We will now examine each of the functions in the next section.
The Constructor
The ParseHTML class’s constructor was two responsibilities. The first is to create a new PeekableInputStream object based on the InputStream that was passed to the constructor. The second is to initialize the charMap variable, if it has not already been initialized.
source = new PeekableInputStream(is);
if (charMap == null)
{
charMap = new HashMap<String, Character>();
charMap.put("nbsp", ' ');
charMap.put("lt", '<');
charMap.put("gt", '>');
charMap.put("amp", '&');
charMap.put("quot", '\"');
}In HTML encoding there are two ways to store several of the more common characters. For example the double quote character can be stored by its ASCII character value as " or as ". The ASCII character codes are easy to parse, as you simply extract their numeric values and convert them to characters.
As you can see from the above code, each of the special characters are loaded into a Map, which will allow the parseSepcialCharacter method, which will be discussed later, to quickly access them.
Removing White Space with eatWhiteSpace
HTML documents generally have quite a bit of extra whites space.
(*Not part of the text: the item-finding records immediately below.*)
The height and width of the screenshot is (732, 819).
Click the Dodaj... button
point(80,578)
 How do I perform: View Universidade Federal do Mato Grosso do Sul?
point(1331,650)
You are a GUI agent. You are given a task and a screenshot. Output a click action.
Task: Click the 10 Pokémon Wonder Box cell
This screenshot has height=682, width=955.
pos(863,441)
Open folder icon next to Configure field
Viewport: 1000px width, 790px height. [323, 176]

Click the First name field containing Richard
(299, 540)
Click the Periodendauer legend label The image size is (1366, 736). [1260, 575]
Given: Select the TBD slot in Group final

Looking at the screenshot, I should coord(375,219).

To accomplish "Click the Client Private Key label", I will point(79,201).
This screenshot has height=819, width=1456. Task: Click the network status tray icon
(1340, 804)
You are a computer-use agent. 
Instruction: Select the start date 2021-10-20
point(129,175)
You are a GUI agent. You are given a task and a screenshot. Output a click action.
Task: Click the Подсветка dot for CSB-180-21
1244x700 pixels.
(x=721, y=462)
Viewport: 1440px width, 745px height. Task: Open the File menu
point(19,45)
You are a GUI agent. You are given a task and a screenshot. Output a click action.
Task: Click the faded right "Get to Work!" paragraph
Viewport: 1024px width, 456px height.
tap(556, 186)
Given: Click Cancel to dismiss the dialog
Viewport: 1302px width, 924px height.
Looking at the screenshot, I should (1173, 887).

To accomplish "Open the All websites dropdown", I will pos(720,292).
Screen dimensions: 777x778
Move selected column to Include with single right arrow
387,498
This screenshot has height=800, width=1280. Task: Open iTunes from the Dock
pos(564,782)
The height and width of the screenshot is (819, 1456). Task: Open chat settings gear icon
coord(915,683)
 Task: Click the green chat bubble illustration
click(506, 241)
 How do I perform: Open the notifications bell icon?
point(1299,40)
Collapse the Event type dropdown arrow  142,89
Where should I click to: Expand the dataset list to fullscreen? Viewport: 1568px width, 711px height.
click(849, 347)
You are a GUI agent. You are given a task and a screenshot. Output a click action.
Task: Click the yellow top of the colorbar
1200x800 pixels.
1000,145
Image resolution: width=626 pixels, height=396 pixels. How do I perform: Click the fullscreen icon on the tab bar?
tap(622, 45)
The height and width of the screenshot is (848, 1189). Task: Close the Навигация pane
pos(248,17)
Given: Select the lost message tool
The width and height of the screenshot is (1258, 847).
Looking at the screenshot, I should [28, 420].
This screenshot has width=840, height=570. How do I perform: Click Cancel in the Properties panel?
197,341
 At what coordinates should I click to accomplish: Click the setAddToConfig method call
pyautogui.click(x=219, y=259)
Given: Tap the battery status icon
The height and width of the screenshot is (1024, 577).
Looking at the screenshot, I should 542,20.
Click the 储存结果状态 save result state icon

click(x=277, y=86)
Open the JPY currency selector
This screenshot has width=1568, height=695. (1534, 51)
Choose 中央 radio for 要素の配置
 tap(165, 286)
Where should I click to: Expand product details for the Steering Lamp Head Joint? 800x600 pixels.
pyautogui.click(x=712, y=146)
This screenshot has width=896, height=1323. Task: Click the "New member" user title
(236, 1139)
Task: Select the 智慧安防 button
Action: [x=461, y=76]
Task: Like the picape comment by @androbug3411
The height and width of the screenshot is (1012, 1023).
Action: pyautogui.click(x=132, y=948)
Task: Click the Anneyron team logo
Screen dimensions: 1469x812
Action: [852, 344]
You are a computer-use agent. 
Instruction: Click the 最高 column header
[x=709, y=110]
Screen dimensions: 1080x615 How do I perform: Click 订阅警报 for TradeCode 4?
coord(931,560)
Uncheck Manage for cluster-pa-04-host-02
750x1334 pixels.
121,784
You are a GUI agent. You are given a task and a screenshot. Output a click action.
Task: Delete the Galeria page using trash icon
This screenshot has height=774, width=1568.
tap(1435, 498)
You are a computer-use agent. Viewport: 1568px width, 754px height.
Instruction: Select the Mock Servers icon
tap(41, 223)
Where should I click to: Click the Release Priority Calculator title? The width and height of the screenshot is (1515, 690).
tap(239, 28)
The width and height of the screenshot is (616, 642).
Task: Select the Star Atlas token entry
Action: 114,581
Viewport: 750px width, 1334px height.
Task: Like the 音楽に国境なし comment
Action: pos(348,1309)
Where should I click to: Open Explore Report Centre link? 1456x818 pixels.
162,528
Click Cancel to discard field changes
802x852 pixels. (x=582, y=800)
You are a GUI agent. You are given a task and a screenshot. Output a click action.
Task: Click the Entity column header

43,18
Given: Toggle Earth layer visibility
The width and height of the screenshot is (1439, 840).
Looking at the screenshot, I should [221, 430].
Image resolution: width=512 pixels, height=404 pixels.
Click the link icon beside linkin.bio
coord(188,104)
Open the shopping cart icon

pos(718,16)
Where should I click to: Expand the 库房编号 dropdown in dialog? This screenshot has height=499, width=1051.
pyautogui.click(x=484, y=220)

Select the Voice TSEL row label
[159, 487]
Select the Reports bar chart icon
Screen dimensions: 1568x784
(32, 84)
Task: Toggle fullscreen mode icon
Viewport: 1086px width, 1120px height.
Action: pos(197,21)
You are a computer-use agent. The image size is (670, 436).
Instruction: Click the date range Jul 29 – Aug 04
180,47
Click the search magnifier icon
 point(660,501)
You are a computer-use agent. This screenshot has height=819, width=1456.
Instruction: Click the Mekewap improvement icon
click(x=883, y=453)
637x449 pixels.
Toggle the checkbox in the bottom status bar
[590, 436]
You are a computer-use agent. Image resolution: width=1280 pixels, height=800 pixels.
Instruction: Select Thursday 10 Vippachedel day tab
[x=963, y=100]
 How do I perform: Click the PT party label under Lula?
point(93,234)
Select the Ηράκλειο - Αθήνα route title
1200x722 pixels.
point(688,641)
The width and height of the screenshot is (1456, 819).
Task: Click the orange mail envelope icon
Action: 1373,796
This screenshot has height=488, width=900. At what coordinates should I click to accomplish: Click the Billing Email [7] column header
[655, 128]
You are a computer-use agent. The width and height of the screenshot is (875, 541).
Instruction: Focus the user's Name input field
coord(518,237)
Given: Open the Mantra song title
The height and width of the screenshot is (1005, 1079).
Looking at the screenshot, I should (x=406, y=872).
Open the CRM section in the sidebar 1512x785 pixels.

This white space has nothing to do with the display, and is useless to the computer. However, the white space makes the HTML source code easier to read for a human. White space is the extra spaces, carriage returns and tabs placed in an HTML document.
The peek function of the PeekableInputStream is very handy for eliminating white space. By peeking ahead, and seeing if the next character is white space or not, you can decide if you need to remove it.
while (Character.isWhitespace((char) source.peek()))
{
source.read();
}As you can see, from the above code, white space characters are read, and thus removed, one by one, until peek finds a non-white space character.
Parse a String with parseString
Strings occur often inside of HTML documents, particularly when used with HTML attributes. For example, consider the following HTML tags, all of which have the same meaning.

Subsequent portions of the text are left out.